• _PROBLEM TO WORK ON_: Rename "image size" to "screenshot size" throughout the records below, copying everything else unchanged and omitting the pictures.

Stored data records:
*** Block opens ***

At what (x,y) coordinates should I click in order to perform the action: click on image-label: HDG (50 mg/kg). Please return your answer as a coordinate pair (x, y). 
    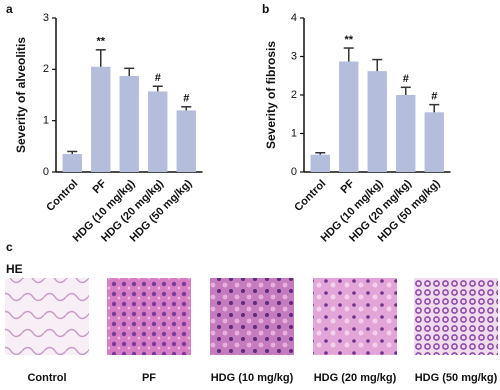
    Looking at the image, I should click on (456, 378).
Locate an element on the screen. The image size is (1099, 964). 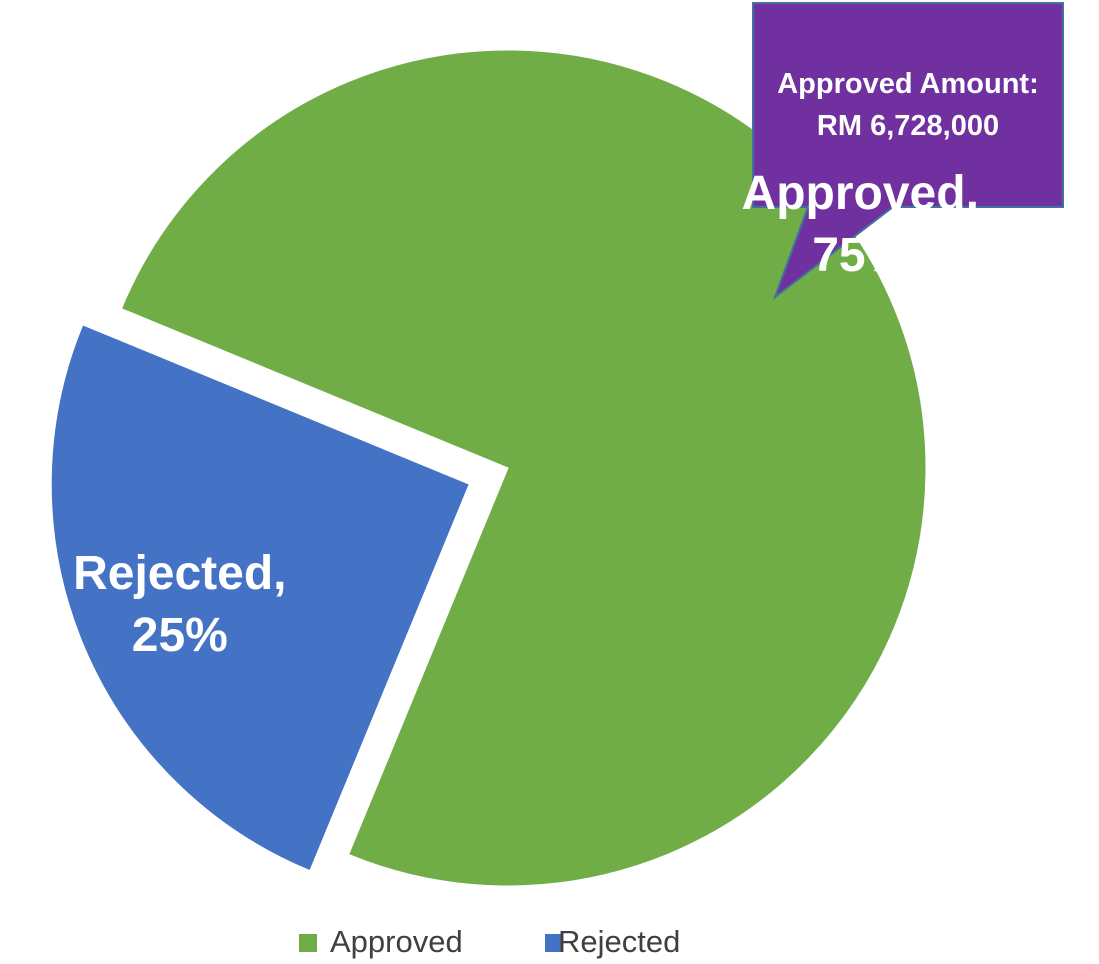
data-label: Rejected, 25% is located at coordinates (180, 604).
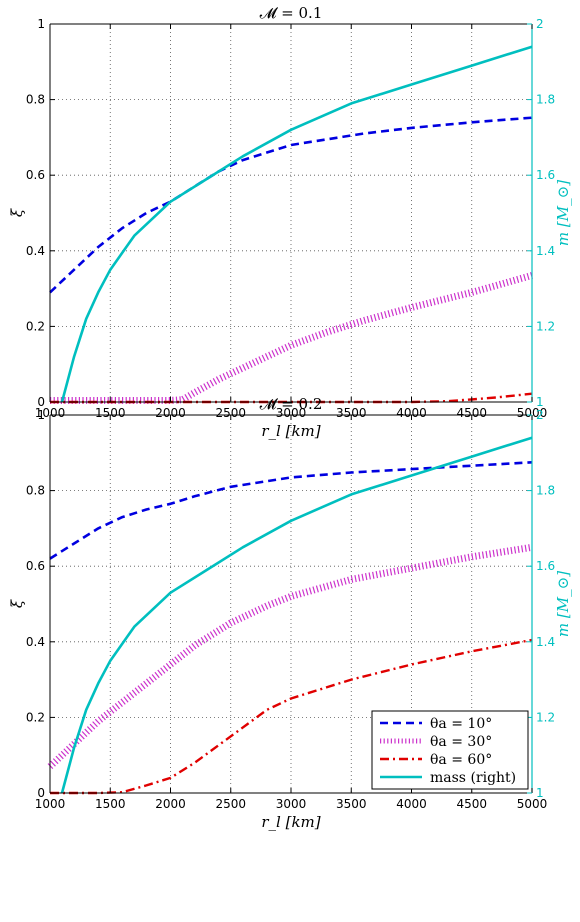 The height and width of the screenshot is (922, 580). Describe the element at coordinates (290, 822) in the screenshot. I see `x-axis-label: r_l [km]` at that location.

*** Block closes ***

• _RESPONSE TO THIS EXERCISE_:
At what (x,y) coordinates should I click in order to perform the action: click on image-label: HDG (50 mg/kg). Please return your answer as a coordinate pair (x, y). 
    Looking at the image, I should click on (456, 378).
Locate an element on the screen. The screenshot size is (1099, 964). 
data-label: Rejected, 25% is located at coordinates (180, 604).
 The height and width of the screenshot is (922, 580). Describe the element at coordinates (290, 822) in the screenshot. I see `x-axis-label: r_l [km]` at that location.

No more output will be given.